» RAW DATA:
____
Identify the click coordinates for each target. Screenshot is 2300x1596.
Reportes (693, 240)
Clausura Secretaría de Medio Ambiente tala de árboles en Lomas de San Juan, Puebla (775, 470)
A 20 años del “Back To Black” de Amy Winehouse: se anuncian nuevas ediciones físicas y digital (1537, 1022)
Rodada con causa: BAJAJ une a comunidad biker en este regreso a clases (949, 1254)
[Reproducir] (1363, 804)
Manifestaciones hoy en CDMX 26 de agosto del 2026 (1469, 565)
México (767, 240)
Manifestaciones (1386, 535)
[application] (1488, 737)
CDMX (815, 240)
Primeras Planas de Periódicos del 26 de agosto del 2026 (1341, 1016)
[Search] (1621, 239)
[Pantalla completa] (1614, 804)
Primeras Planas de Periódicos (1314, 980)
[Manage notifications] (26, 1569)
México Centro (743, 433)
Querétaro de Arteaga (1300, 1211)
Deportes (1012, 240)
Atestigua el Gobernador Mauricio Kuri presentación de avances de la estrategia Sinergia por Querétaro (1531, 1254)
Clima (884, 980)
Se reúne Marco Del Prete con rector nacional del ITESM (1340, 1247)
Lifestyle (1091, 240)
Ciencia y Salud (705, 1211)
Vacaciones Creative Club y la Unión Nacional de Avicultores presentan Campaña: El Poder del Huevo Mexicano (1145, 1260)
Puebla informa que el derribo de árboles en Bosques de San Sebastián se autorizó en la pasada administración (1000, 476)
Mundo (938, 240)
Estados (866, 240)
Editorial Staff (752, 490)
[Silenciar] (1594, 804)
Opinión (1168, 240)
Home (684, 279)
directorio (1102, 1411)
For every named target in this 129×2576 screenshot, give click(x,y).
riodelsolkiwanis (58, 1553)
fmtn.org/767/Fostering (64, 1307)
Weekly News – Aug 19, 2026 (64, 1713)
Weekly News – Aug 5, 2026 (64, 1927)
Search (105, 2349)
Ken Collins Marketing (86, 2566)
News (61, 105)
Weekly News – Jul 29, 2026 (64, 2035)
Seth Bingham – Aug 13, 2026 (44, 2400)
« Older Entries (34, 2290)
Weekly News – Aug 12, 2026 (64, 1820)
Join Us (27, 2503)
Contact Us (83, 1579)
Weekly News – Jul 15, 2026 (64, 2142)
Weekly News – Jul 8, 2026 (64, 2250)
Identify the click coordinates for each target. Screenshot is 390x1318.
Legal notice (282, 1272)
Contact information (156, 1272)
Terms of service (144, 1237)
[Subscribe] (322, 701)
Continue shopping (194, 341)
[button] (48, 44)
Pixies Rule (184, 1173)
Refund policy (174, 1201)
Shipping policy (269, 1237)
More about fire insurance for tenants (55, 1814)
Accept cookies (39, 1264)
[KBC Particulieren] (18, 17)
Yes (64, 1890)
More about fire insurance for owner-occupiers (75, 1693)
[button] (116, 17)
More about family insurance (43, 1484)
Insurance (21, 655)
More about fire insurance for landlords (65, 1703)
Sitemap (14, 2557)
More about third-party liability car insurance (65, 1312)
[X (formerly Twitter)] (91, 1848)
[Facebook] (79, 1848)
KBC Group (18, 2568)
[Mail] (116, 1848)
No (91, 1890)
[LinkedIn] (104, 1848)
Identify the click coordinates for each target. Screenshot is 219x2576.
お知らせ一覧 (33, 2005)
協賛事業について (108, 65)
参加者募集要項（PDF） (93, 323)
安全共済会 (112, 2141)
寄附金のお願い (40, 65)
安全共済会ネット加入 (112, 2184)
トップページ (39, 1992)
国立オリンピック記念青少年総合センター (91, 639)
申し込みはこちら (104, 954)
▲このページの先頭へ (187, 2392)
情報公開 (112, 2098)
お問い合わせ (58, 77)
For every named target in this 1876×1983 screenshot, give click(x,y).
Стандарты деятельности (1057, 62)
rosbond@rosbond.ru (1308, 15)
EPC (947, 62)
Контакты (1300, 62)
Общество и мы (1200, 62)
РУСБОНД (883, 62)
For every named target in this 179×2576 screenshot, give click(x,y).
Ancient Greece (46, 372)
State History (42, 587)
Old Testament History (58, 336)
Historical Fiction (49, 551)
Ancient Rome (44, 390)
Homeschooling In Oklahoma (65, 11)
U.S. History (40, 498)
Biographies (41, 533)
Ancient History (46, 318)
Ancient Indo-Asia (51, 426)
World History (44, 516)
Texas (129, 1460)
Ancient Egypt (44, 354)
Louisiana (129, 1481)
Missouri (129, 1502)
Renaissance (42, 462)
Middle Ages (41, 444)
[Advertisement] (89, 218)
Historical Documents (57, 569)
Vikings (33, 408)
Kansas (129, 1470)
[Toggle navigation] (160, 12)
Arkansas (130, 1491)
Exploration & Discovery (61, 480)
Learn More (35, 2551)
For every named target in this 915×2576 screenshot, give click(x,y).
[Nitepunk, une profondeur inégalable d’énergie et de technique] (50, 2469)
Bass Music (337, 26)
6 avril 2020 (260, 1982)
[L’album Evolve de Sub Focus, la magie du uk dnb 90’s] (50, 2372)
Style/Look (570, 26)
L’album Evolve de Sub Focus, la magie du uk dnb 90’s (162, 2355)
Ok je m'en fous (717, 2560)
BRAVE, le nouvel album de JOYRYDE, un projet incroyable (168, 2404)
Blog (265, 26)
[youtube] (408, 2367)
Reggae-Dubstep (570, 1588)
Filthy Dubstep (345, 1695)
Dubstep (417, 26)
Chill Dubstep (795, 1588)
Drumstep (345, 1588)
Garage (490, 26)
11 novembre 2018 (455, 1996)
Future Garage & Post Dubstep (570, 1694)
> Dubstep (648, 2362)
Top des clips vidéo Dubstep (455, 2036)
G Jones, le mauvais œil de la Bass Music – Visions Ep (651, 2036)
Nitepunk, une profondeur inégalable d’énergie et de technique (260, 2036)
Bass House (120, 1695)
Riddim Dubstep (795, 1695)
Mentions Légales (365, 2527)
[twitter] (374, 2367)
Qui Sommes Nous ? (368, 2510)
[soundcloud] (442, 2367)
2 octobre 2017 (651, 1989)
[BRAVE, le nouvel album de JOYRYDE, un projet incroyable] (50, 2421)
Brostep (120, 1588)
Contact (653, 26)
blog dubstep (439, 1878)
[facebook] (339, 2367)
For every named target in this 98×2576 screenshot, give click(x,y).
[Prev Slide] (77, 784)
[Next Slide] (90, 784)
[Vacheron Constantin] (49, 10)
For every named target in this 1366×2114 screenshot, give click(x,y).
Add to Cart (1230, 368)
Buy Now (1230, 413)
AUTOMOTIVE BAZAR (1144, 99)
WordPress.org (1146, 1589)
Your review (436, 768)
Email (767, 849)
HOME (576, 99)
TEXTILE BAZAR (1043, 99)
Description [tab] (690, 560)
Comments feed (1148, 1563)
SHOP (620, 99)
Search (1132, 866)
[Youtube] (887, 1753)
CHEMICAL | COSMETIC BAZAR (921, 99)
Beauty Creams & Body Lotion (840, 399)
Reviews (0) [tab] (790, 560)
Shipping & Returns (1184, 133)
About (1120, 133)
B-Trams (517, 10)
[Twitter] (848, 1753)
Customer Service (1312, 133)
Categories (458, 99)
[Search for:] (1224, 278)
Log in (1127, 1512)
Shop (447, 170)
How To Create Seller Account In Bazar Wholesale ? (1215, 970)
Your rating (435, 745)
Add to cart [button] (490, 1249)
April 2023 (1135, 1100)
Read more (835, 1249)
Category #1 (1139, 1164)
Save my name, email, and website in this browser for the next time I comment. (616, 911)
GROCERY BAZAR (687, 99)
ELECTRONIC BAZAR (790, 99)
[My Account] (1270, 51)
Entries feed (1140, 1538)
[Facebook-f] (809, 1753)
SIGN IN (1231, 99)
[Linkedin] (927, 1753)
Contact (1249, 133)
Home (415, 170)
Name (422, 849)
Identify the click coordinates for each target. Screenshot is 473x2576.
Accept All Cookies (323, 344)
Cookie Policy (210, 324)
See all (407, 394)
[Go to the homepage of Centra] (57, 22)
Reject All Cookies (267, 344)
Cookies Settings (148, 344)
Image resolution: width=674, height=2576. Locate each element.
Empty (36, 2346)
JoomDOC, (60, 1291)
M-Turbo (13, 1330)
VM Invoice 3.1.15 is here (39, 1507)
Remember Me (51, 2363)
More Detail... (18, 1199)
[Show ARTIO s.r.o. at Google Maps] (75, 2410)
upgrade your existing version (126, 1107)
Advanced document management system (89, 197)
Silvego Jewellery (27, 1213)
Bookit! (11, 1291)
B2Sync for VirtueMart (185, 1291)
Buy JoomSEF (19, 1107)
____
» ASSIGNMENT:
Reproduce exactly, and with no other material, the lines between those holding "Shop (447, 170)" and "More Detail... (18, 1199)", inclusive.

» OUTPUT FOR THIS TASK:
Shop (447, 170)
How To Create Seller Account In Bazar Wholesale ? (1215, 970)
Your rating (435, 745)
Add to cart [button] (490, 1249)
April 2023 (1135, 1100)
Read more (835, 1249)
Category #1 (1139, 1164)
Save my name, email, and website in this browser for the next time I comment. (616, 911)
GROCERY BAZAR (687, 99)
ELECTRONIC BAZAR (790, 99)
[My Account] (1270, 51)
Entries feed (1140, 1538)
[Facebook-f] (809, 1753)
SIGN IN (1231, 99)
[Linkedin] (927, 1753)
Contact (1249, 133)
Home (415, 170)
Name (422, 849)
Identify the click coordinates for each target. Screenshot is 473x2576.
Accept All Cookies (323, 344)
Cookie Policy (210, 324)
See all (407, 394)
[Go to the homepage of Centra] (57, 22)
Reject All Cookies (267, 344)
Cookies Settings (148, 344)
Image resolution: width=674, height=2576. Locate each element.
Empty (36, 2346)
JoomDOC, (60, 1291)
M-Turbo (13, 1330)
VM Invoice 3.1.15 is here (39, 1507)
Remember Me (51, 2363)
More Detail... (18, 1199)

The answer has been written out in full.